Die "Saarbrücker Zeitung" stellt zum Ende des Monats ihre Boulevard-Titel "20cent Saar "und "20cent Lausitz" ein. Zurzeit wird geprüft, wie viele Mitarbeiter der Blätter weiter beschäftigt werden können.

HB SAARBRÜCKEN. Wie die Saarbrücker Zeitung Verlag und Druckerei GmbH am Donnerstag mitteilte, haben die Blätter "trotz stetig steigender Auflagen und beachtlichen Erfolgen im Lesermarkt" nicht die gewünschten kommerziellen Ergebnisse erreicht. Grund sei vor allem die rückläufige Anzeigenentwicklung. Die Lausitz- Ausgabe war 2004, die Saarland-Ausgabe 2005 an den Start gegangen.
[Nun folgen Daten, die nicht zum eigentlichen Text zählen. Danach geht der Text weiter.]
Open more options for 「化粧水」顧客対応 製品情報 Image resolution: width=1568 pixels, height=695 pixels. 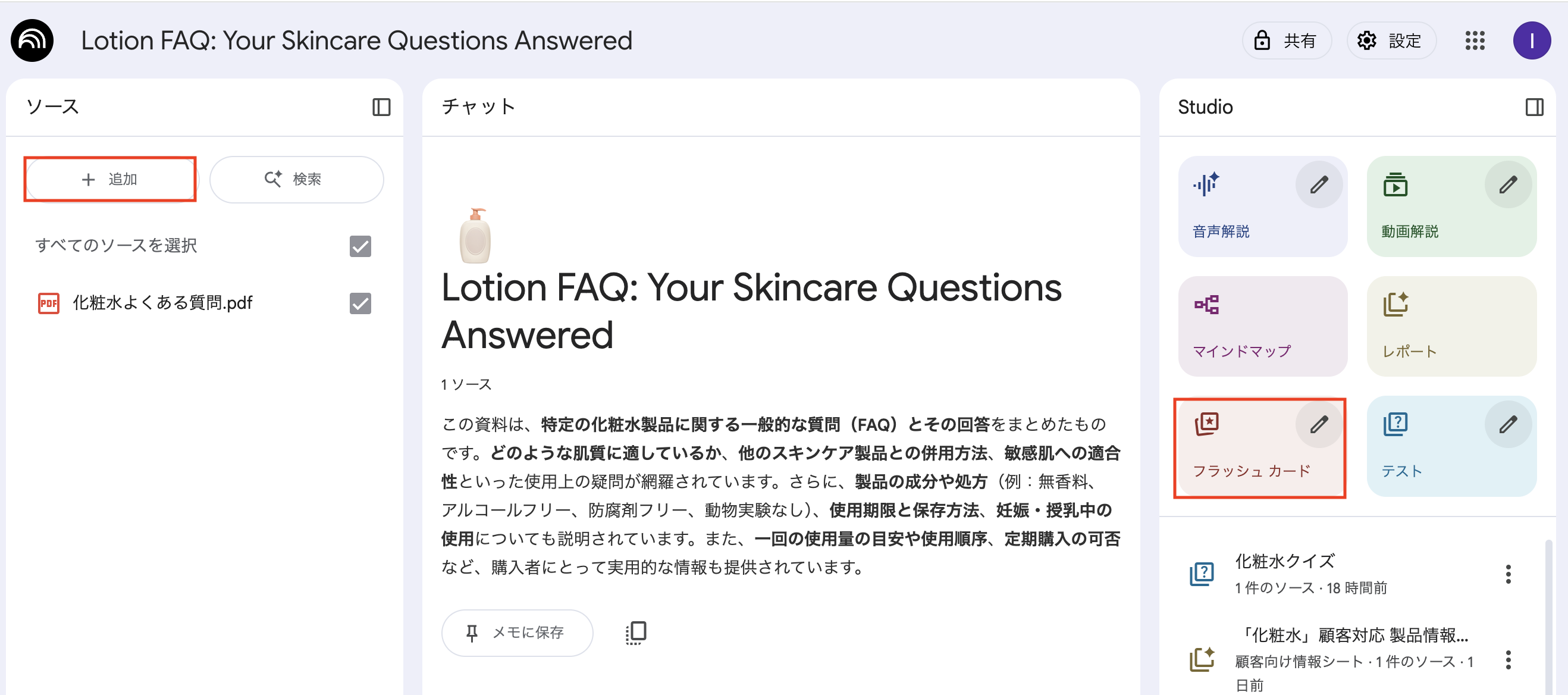coord(1508,660)
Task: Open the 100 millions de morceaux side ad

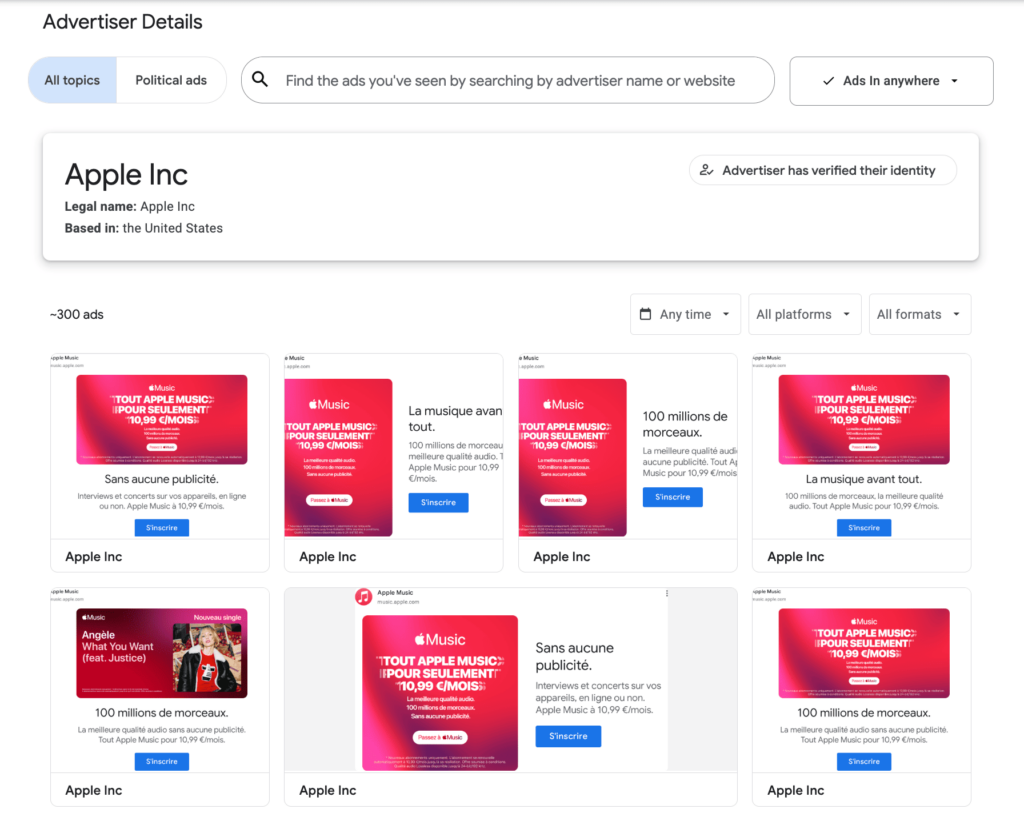Action: click(x=627, y=446)
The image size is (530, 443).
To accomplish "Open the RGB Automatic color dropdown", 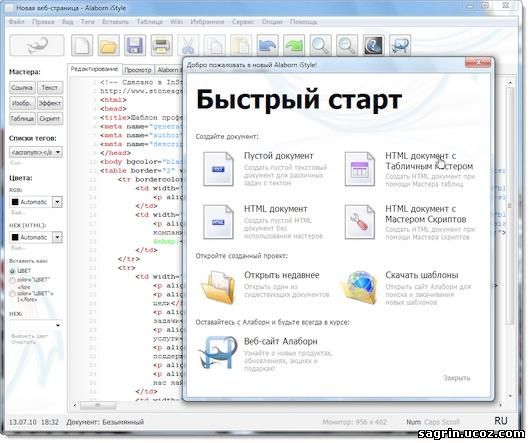I will coord(57,202).
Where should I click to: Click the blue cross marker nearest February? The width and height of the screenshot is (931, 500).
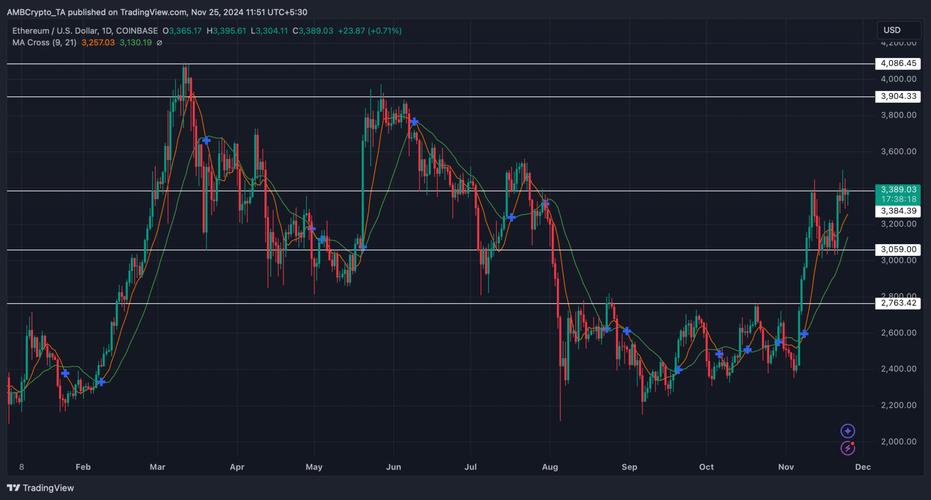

"Wir müssen defizitäre Unternehmensbereiche hinterfragen und den Fokus auf die eingeführten und die langfristig erfolgreichen, neuen Produkte legen", sagte Verlagsgeschäftsführer Joachim Meinhold.

Das Unternehmen stelle sich angesichts der Medienkrise der Herausforderung, die Unternehmensgruppe "winterfest" zu machen, teilte Meinhold mit. Zurzeit werde geprüft, wie viele Mitarbeiter beider Blätter in der Unternehmensgruppe weiter beschäftigt werden könnten. "20cent Saar" und "20cent Lausitz" erreichen nach Angaben des Verlags jeweils eine Auflage von mehr als 15 000 Exemplaren. Die zur Holtzbrinck-Gruppe gehörende "Saarbrücker Zeitung" hat nach eigenen Angaben eine tägliche Auflage von mehr als 150 000 Exemplaren und erreicht rund 510 000 Leser. Zur Gruppe gehören unter anderem das Freizeitmagazin "Potato" und die Sportzeitung "saar.amateur" sowie die Internetplattform www.sol.de.